[Start of section]

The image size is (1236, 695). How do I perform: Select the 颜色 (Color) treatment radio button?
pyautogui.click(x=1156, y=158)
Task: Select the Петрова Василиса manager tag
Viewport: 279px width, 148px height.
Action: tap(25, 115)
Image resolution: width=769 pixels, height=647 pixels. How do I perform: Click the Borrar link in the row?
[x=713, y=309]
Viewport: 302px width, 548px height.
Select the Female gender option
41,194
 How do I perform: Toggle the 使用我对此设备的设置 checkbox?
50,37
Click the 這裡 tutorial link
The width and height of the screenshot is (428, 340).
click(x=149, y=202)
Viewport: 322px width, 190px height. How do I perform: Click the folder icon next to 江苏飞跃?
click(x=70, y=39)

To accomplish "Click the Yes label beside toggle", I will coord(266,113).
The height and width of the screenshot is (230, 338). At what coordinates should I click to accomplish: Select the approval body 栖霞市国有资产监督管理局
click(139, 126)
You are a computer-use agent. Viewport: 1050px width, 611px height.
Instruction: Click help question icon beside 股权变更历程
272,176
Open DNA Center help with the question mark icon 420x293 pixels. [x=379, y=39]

[End of section]

**AIM OF THE TASK**. Copy down the complete data exactly as supplied.

**ANSWER FOR THIS EXERCISE**.
The image size is (1236, 695). How do I perform: Select the 颜色 (Color) treatment radio button?
pyautogui.click(x=1156, y=158)
Task: Select the Петрова Василиса manager tag
Viewport: 279px width, 148px height.
Action: tap(25, 115)
Image resolution: width=769 pixels, height=647 pixels. How do I perform: Click the Borrar link in the row?
[x=713, y=309]
Viewport: 302px width, 548px height.
Select the Female gender option
41,194
 How do I perform: Toggle the 使用我对此设备的设置 checkbox?
50,37
Click the 這裡 tutorial link
The width and height of the screenshot is (428, 340).
click(x=149, y=202)
Viewport: 322px width, 190px height. How do I perform: Click the folder icon next to 江苏飞跃?
click(x=70, y=39)

To accomplish "Click the Yes label beside toggle", I will coord(266,113).
The height and width of the screenshot is (230, 338). At what coordinates should I click to accomplish: Select the approval body 栖霞市国有资产监督管理局
click(139, 126)
You are a computer-use agent. Viewport: 1050px width, 611px height.
Instruction: Click help question icon beside 股权变更历程
272,176
Open DNA Center help with the question mark icon 420x293 pixels. [x=379, y=39]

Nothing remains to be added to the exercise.